/---

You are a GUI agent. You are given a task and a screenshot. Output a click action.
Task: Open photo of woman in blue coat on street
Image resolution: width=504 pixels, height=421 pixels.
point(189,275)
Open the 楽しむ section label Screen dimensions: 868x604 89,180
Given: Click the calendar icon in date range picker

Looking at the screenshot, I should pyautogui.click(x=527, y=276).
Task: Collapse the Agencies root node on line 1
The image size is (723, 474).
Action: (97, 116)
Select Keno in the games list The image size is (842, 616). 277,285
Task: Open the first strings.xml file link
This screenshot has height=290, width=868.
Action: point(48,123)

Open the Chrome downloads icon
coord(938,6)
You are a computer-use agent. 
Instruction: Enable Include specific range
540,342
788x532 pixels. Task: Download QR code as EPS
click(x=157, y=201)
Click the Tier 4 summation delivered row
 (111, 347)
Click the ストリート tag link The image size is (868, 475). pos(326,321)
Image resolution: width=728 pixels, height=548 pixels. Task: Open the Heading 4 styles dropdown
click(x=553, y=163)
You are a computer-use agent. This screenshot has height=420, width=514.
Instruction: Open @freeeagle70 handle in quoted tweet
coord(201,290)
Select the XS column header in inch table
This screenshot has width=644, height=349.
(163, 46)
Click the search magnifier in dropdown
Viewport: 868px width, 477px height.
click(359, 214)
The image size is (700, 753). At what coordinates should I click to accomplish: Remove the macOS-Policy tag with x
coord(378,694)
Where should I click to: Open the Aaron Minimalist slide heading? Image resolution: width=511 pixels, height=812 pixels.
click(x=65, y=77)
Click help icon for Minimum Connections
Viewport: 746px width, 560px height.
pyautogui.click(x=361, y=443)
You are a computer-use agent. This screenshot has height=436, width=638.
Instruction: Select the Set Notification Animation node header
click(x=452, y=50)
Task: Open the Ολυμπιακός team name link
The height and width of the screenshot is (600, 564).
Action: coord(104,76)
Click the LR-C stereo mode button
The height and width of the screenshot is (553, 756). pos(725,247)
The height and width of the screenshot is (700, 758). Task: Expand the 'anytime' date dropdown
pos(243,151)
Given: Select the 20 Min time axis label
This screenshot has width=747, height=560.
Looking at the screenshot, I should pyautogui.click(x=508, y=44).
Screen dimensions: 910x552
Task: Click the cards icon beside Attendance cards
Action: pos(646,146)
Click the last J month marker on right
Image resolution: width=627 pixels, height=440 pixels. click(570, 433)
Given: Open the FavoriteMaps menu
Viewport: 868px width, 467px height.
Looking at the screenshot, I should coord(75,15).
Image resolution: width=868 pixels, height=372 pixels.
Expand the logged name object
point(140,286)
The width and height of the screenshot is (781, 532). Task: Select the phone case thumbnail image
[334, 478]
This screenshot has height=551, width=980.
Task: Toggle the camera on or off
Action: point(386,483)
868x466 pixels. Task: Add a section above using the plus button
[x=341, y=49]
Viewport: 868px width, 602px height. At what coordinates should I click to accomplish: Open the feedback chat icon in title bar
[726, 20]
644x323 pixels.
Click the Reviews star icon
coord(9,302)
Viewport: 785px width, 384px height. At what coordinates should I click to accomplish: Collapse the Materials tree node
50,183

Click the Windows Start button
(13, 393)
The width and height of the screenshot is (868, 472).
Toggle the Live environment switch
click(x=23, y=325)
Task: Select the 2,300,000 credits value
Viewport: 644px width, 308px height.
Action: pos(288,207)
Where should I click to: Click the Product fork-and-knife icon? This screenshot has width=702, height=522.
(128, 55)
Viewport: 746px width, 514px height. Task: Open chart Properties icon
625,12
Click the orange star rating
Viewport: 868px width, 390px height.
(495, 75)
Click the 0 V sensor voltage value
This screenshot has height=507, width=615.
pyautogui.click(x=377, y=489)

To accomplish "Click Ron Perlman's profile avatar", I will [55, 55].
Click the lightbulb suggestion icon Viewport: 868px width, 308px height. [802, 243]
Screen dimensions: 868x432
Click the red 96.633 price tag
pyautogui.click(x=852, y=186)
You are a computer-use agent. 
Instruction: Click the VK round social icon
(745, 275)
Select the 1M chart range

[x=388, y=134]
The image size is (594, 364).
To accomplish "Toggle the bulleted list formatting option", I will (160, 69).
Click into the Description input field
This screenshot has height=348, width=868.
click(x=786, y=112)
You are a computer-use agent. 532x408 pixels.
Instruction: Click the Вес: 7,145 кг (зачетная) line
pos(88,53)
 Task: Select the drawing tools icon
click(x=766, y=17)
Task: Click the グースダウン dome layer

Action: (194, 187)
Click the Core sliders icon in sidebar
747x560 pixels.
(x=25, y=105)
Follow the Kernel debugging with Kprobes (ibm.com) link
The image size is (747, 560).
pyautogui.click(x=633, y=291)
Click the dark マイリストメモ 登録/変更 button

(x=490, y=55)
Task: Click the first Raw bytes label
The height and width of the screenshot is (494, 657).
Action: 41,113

\---

Restate the records above in full, keeping each line exactly as it stands.

You are a GUI agent. You are given a task and a screenshot. Output a click action.
Task: Open photo of woman in blue coat on street
Image resolution: width=504 pixels, height=421 pixels.
point(189,275)
Open the 楽しむ section label Screen dimensions: 868x604 89,180
Given: Click the calendar icon in date range picker

Looking at the screenshot, I should pyautogui.click(x=527, y=276).
Task: Collapse the Agencies root node on line 1
The image size is (723, 474).
Action: (97, 116)
Select Keno in the games list The image size is (842, 616). 277,285
Task: Open the first strings.xml file link
This screenshot has height=290, width=868.
Action: point(48,123)

Open the Chrome downloads icon
coord(938,6)
You are a computer-use agent. 
Instruction: Enable Include specific range
540,342
788x532 pixels. Task: Download QR code as EPS
click(x=157, y=201)
Click the Tier 4 summation delivered row
 (111, 347)
Click the ストリート tag link The image size is (868, 475). pos(326,321)
Image resolution: width=728 pixels, height=548 pixels. Task: Open the Heading 4 styles dropdown
click(x=553, y=163)
You are a computer-use agent. This screenshot has height=420, width=514.
Instruction: Open @freeeagle70 handle in quoted tweet
coord(201,290)
Select the XS column header in inch table
This screenshot has width=644, height=349.
(163, 46)
Click the search magnifier in dropdown
Viewport: 868px width, 477px height.
click(359, 214)
The image size is (700, 753). At what coordinates should I click to accomplish: Remove the macOS-Policy tag with x
coord(378,694)
Where should I click to: Open the Aaron Minimalist slide heading? Image resolution: width=511 pixels, height=812 pixels.
click(x=65, y=77)
Click help icon for Minimum Connections
Viewport: 746px width, 560px height.
pyautogui.click(x=361, y=443)
You are a computer-use agent. This screenshot has height=436, width=638.
Instruction: Select the Set Notification Animation node header
click(x=452, y=50)
Task: Open the Ολυμπιακός team name link
The height and width of the screenshot is (600, 564).
Action: coord(104,76)
Click the LR-C stereo mode button
The height and width of the screenshot is (553, 756). pos(725,247)
The height and width of the screenshot is (700, 758). Task: Expand the 'anytime' date dropdown
pos(243,151)
Given: Select the 20 Min time axis label
This screenshot has width=747, height=560.
Looking at the screenshot, I should pyautogui.click(x=508, y=44).
Screen dimensions: 910x552
Task: Click the cards icon beside Attendance cards
Action: pos(646,146)
Click the last J month marker on right
Image resolution: width=627 pixels, height=440 pixels. click(570, 433)
Given: Open the FavoriteMaps menu
Viewport: 868px width, 467px height.
Looking at the screenshot, I should coord(75,15).
Image resolution: width=868 pixels, height=372 pixels.
Expand the logged name object
point(140,286)
The width and height of the screenshot is (781, 532). Task: Select the phone case thumbnail image
[334, 478]
This screenshot has height=551, width=980.
Task: Toggle the camera on or off
Action: point(386,483)
868x466 pixels. Task: Add a section above using the plus button
[x=341, y=49]
Viewport: 868px width, 602px height. At what coordinates should I click to accomplish: Open the feedback chat icon in title bar
[726, 20]
644x323 pixels.
Click the Reviews star icon
coord(9,302)
Viewport: 785px width, 384px height. At what coordinates should I click to accomplish: Collapse the Materials tree node
50,183

Click the Windows Start button
(13, 393)
The width and height of the screenshot is (868, 472).
Toggle the Live environment switch
click(x=23, y=325)
Task: Select the 2,300,000 credits value
Viewport: 644px width, 308px height.
Action: pos(288,207)
Where should I click to: Click the Product fork-and-knife icon? This screenshot has width=702, height=522.
(128, 55)
Viewport: 746px width, 514px height. Task: Open chart Properties icon
625,12
Click the orange star rating
Viewport: 868px width, 390px height.
(495, 75)
Click the 0 V sensor voltage value
This screenshot has height=507, width=615.
pyautogui.click(x=377, y=489)

To accomplish "Click Ron Perlman's profile avatar", I will [55, 55].
Click the lightbulb suggestion icon Viewport: 868px width, 308px height. [802, 243]
Screen dimensions: 868x432
Click the red 96.633 price tag
pyautogui.click(x=852, y=186)
You are a computer-use agent. 
Instruction: Click the VK round social icon
(745, 275)
Select the 1M chart range

[x=388, y=134]
The image size is (594, 364).
To accomplish "Toggle the bulleted list formatting option", I will (160, 69).
Click into the Description input field
This screenshot has height=348, width=868.
click(x=786, y=112)
You are a computer-use agent. 532x408 pixels.
Instruction: Click the Вес: 7,145 кг (зачетная) line
pos(88,53)
 Task: Select the drawing tools icon
click(x=766, y=17)
Task: Click the グースダウン dome layer

Action: (194, 187)
Click the Core sliders icon in sidebar
747x560 pixels.
(x=25, y=105)
Follow the Kernel debugging with Kprobes (ibm.com) link
The image size is (747, 560).
pyautogui.click(x=633, y=291)
Click the dark マイリストメモ 登録/変更 button

(x=490, y=55)
Task: Click the first Raw bytes label
The height and width of the screenshot is (494, 657).
Action: 41,113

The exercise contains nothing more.